Articolo

#####

Si narra che Barbara di Nicodemia in Bitinia fu rinchiusa in una torre e poi condotta al martirio per la sua indomata fede Cristiana, osteggiata dal padre pagano Dioscoro che, il 4 dicembre (circa nel 288 d.C.), fu incenerito da un fulmine celeste, simbolo della morte immediata senza la possibilità di redimersi.
Protettrice
degli artificieri, degli artiglieri, dei minatori, dei carpentieri e dei vigili
del fuoco; viene invocata come protettrice contro i fulmini e la morte
improvvisa.
Il
nome Barbara è di origine greca e significa “straniera”.
Viene festeggiata il 4 dicembre.
Nicodemia
di Bitinia, in quel tempo, era una città fiorente. Era stata fondata nel 264
a.C. dal re Nicomede I. Fu fondata sulla sponda Nord della baia di Astaco e
divenne ben presto un centro di notevole importanza. Quando, nel IV secolo d.C.,
Nicomede IV offrì il suo regno all’impero romano, Nicodemia accrebbe la sua
importanza, tanto che Diocleziano la volle come sua sede.
A
Nicodemia viveva Dioscoro con la sua famiglia: una moglie e una giovane figlia.
Dioscoro era un funzionario che lavorava alla corte di Diocleziano. Qui aveva
fatto sfoggio di tutta la sua fanatica devozione all’imperatore e,
soprattutto, agli Dei pagani.
Nonostante
il padre Dioscoro, la rinchiuse in una torre per impedirlo, Barbara divenne
cristiana. Per questo motivo fu denunciata dal prefetto Martiniano durante la
persecuzione di Massimiano (III – V sec.) e imprigionata
a Nicodemia.

#####

Il tuo compito
Scrivi il seguito dell'articolo su santa Barbara, cominciando subito dopo l'ultima frase.

Righe di dati

#####

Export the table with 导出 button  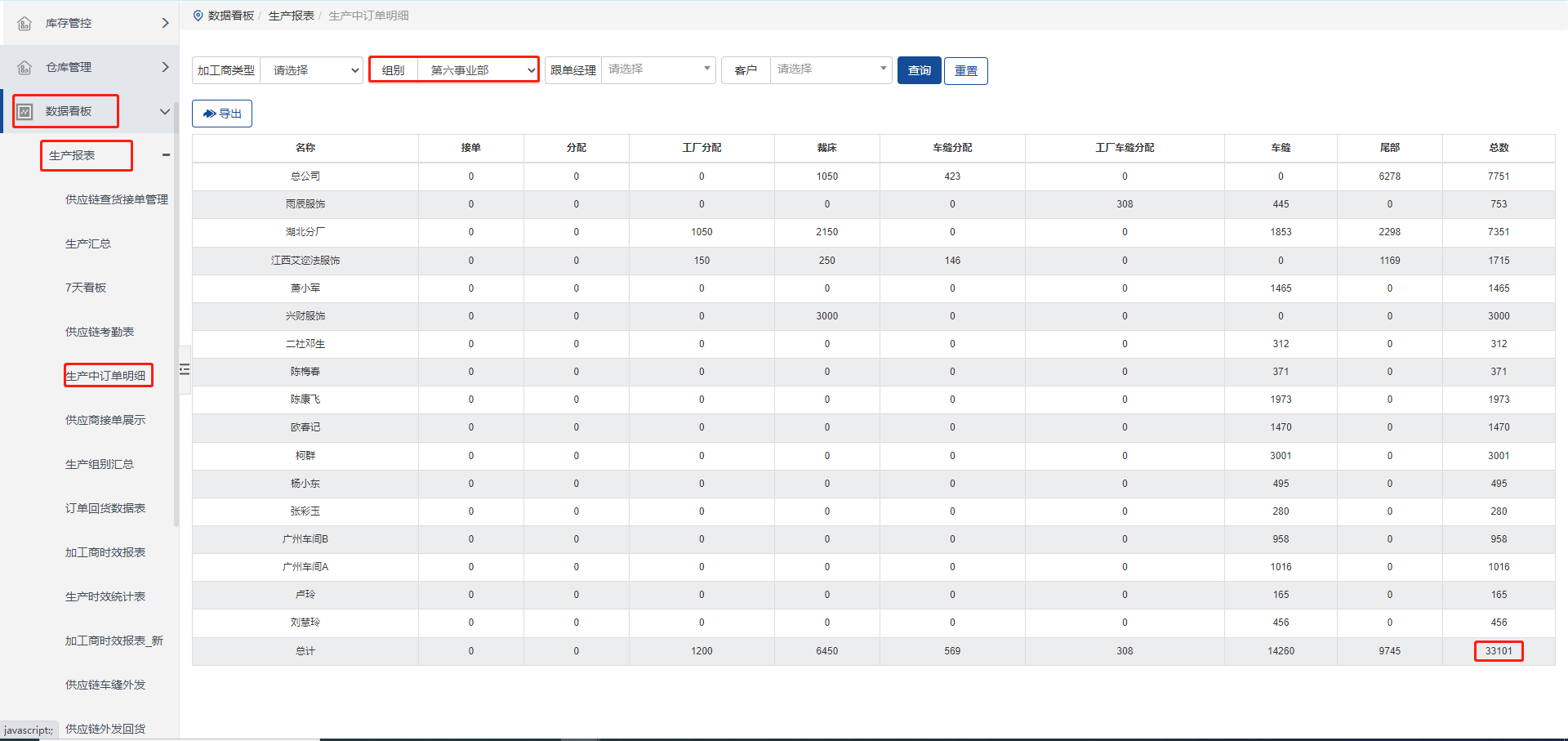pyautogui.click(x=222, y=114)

#####

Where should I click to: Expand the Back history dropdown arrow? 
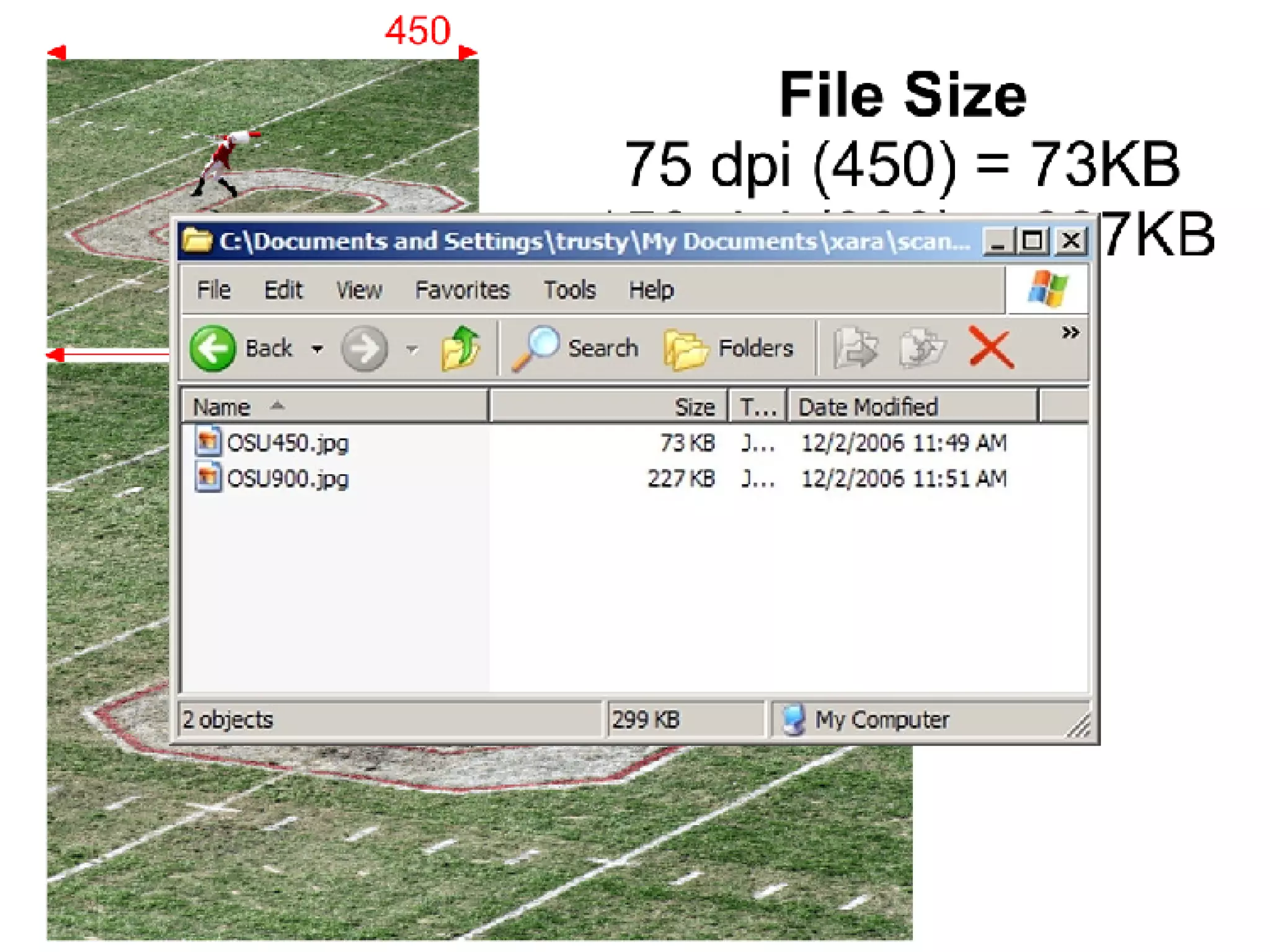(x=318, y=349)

#####

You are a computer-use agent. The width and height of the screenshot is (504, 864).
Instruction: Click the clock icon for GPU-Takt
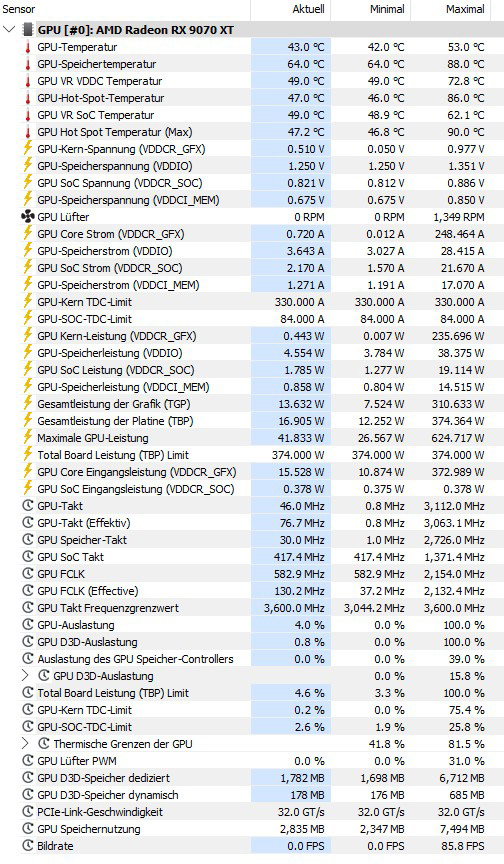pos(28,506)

#####

Risposta al compito
La Leggenda narra della collera di Dioscoro quando si
accorse che nella torre era stata edificata una terza finestra. Infatti, Barbara
per sfuggire al pericolo implorò il Signore affinchè le aprisse un varco nelle
pareti della torre. Iddio, dopo aver esaudito questa richiesta volle dimostrare
tutto il suo amore e tramutò in tre gradini uno scoglio che si ergeva sulla
montagna, per consentirle di poter osservare le mosse del padre che
l’inseguiva. Per sfuggire al padre la fanciulla cercò riparo presso un sasso,
ma ecco che la roccia, miracolosamente si aprì, assumendo la forma di una
nicchia nella quale ella trovò riparo. Il padre, intanto, incontrò due pastori
ai quali chiese se avevano visto una fanciulla in fuga. Il primo, per salvarla
tacque, mentre l’altro, con un dito indicò la direzione del luogo in cui si
era nascosta. Quando finalmente Dioscoro la raggiunse, la percosse, la
ricondusse a casa e poi la consegnò al Prefetto.
Fu prima
percossa con le verghe, torturata col fuoco, poi subì il taglio delle mammelle
e altri tormenti. Infine venne decapitata per mano del padre, che la tradizione
vuole incenerito subito dopo da un fulmine. Sempre la tradizione racconta che
durante la tortura le verghe con le quali il padre la picchiava si trasformarono
in piume di pavone, per cui la santa viene talvolta raffigurata con questo
simbolo.
Dolcissimo è l’episodio della fanciulla che supplica
il Signore di coprire le sue nudità. Barbara, infatti, non implora Dio quando i
suoi carnefici infieriscono sul suo corpo, ma quando lo espongono al disprezzo
della gente. E ancora una volta l’Onnipotente, misericordiosamente interviene
e copre quelle carni martoriate, inviando una schiera di angeli che la ricoprono
con candidi veli.
Ed ancora una volta, questa suggestiva leggenda di
Barbara di Nicodemia ci si propone come metafora della titanica lotta fra due
mondi, quello pagano e quello cristiano.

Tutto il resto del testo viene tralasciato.